SPR sensograms showing the kinetic analysis performed on HER2 ECD antigen immobilized on CM5 chip. mAbs were tested at the following concentrations: (a) 0.25–30 nM for trastuzumab; (b) 1–75 nM for MGR2; (c) 2.5–200 nM for MGR3. Association time 500 s, dissociation time 400 s.

Figure 3

ELISA standard curve for HER2 ECD quantification in the range 0–12.5 ng mL⁻¹, employing (a) 2 µg mL⁻¹ MGR2 or (b) 5 µg mL⁻¹ MGR3 mAbs as the capture antibodies and anti-HER2 ECD pAb as detection antibody. Error bars indicate standard deviation (SD).

Figure 4

ELISA standard curve for HER2 ECD quantification in the range 0.19–12.5 ng mL⁻¹, employing 5 µg mL⁻¹ MGR3 as the capture antibody and 15 µg mL⁻¹ biotinylated MGR2 as detector mAb. Error bars indicate SD.

Figure 5

Bland-Altman plot of differences between (a) ADVIA Centaur or (b) Quantikine HER2 ELISA kit and in house developed ELISA. Passing-Bablok regression analysis (n = 11 serum samples) comparing (c) ADVIA Centaur or (d) Quantikine HER2 ELISA kit with the in-house ELISA. In Bland-Altman analysis (panels a and b), the difference between the tested methods is plotted against the mean for HER2 ECD level. Black dotted lines show limits of agreement (95% CI) and the blue line shows the mean value of the differences between the two methods under comparison (the bias). The red dotted line is the zero line for assessing the discrepancy of the observed mean difference from zero.
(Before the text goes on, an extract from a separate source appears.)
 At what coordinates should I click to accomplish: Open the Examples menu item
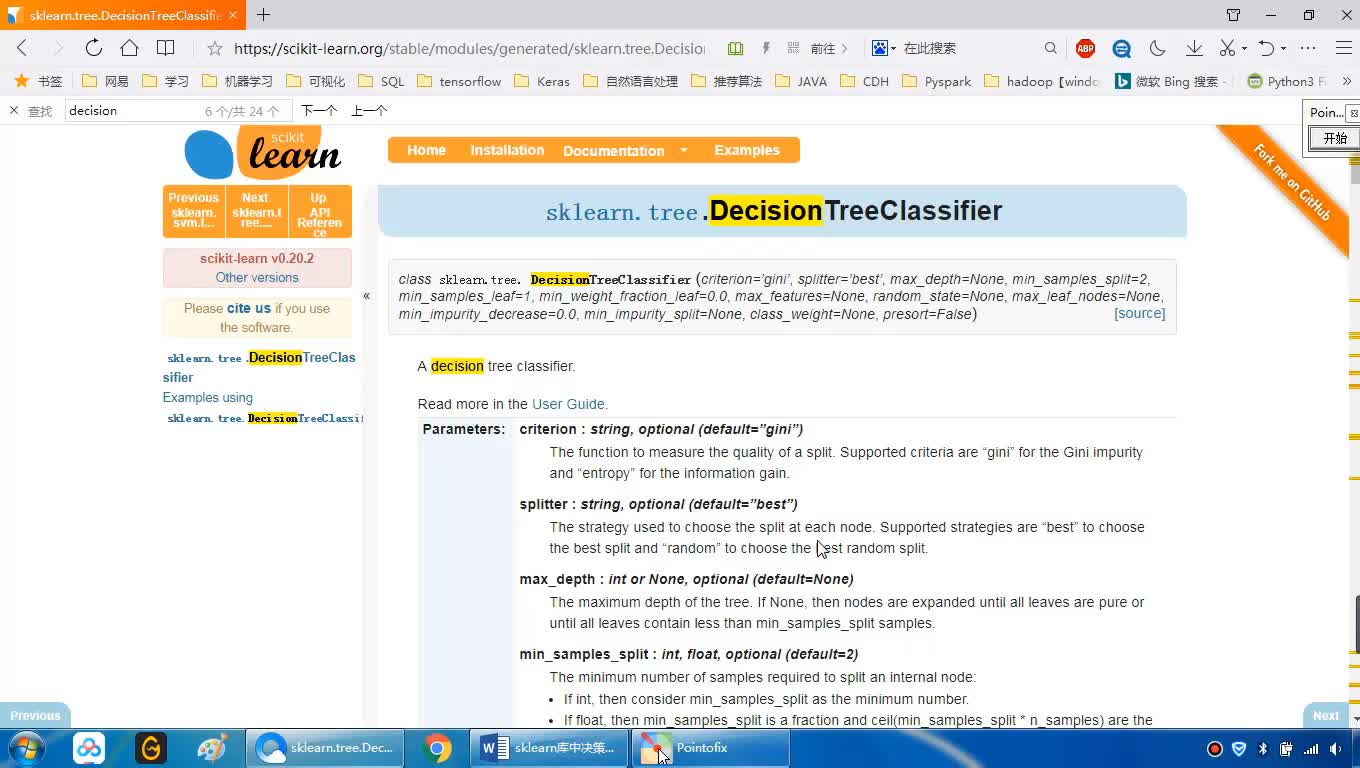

In Passing–Bablok agreement analyses (panels c and d), the data obtained with the in-house ELISA (y axis) is plotted against those of the commercial reference methods (x axis) together with the identity line (y = x) and the regression line. The regression line is continuous and blue, the red dotted line is the identity line (y = x) and the black dashed lines are the CI. Results are summarised as it follows. (c) regression equation, y = 1.41 + 0.87x; intercept, 1.41 (95% CI −5.85 to 7.39); slope, 0.87 (95% CI 0.33 to 1.56). (d) regression equation, y = −0.37 + 1.08x; intercept, −0.37 (95% CI −3.17 to 2.86); slope, 1.08 (95% CI 0.72 to 1.40).

Figure 6

Determination of HER2 ECD only (black dots) or pre-incubated with trastuzumab at 50 (red triangles) and 200 (blue squares) µg mL⁻¹ employing (a) MGR2- or (b) MGR3-based assay and (c) the dual mAbs sandwich ELISA with MGR3 in coating and biotinylated MGR2 as the detection antibody. Error bars indicate SD but are too small to be visible.